*Try it*
Should an entry include a picture, omit the picture and still repeat everything else exactly.

*Material to process*
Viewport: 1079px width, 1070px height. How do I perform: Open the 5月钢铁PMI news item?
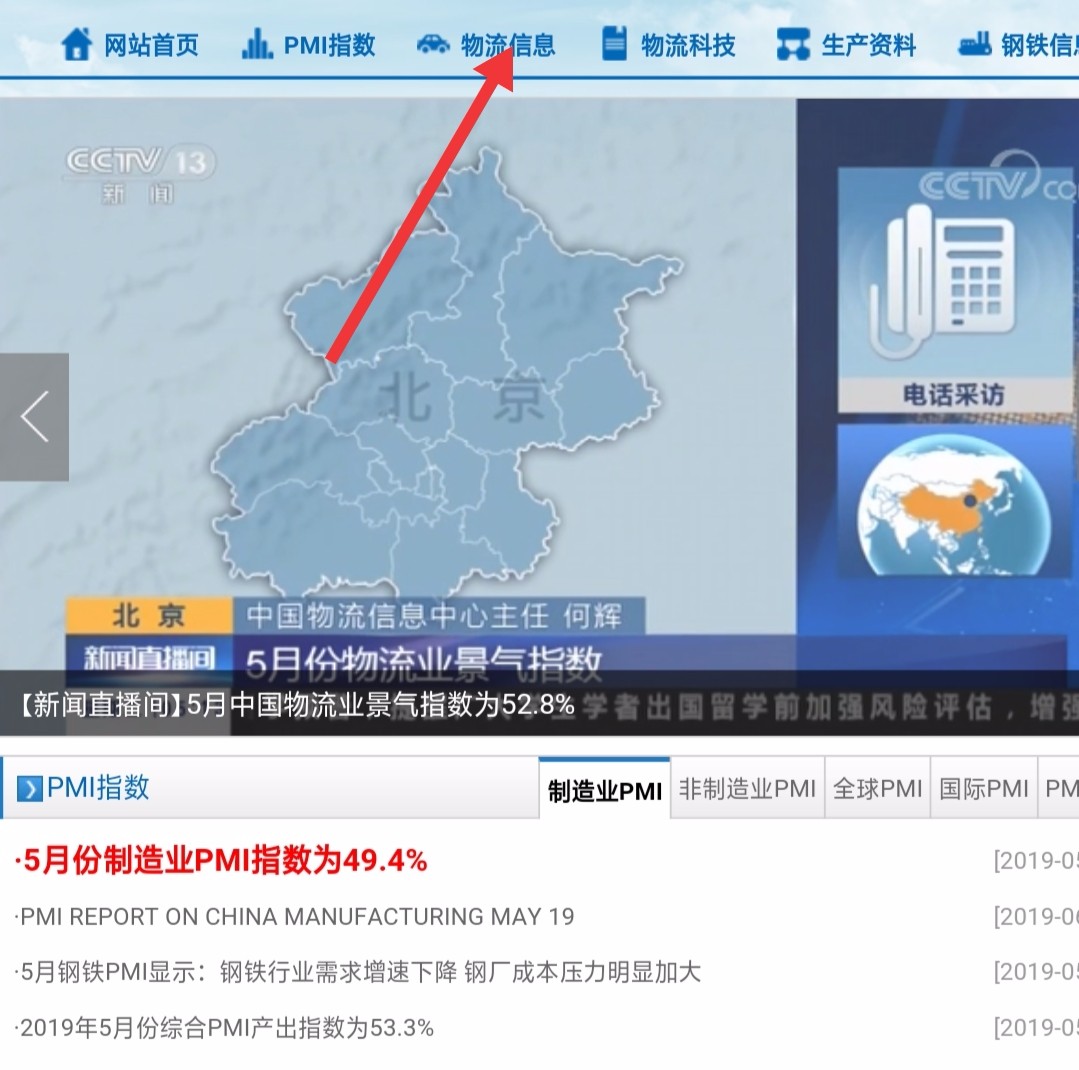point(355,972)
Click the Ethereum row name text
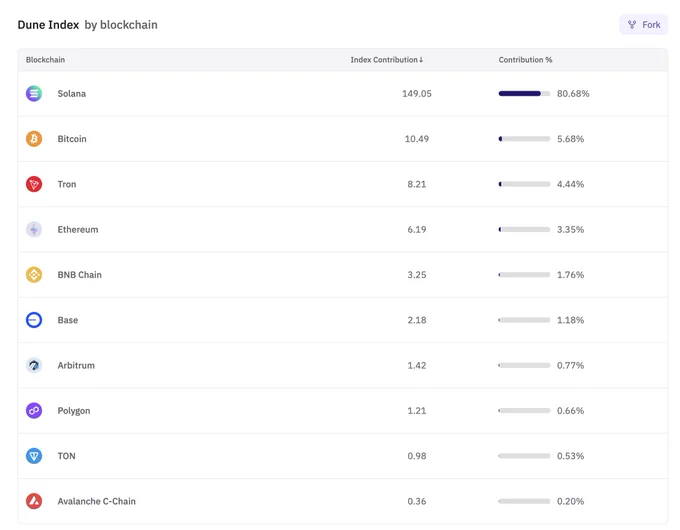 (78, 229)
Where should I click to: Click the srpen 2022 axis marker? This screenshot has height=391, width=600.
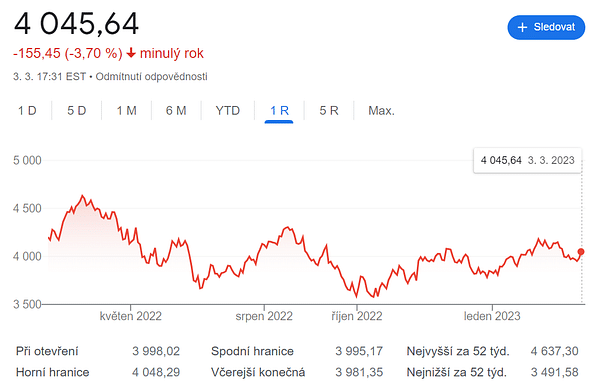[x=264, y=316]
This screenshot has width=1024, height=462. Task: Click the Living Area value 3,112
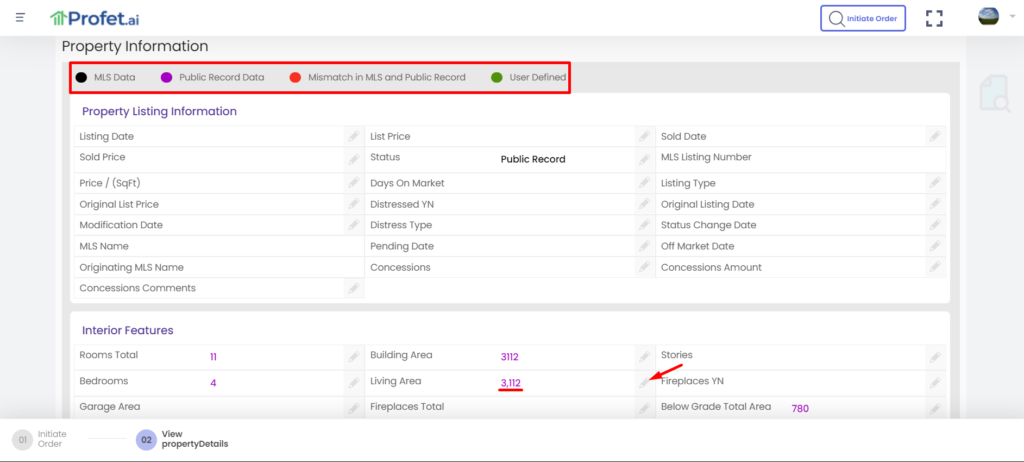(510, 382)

*Answer to the exercise*
Viewport: 1079px width, 1070px height. How do I perform: Open the 5月钢铁PMI news item?
point(355,972)
Click the Ethereum row name text
 (78, 229)
Where should I click to: Click the srpen 2022 axis marker? This screenshot has height=391, width=600.
[x=264, y=316]
This screenshot has width=1024, height=462. Task: Click the Living Area value 3,112
(510, 382)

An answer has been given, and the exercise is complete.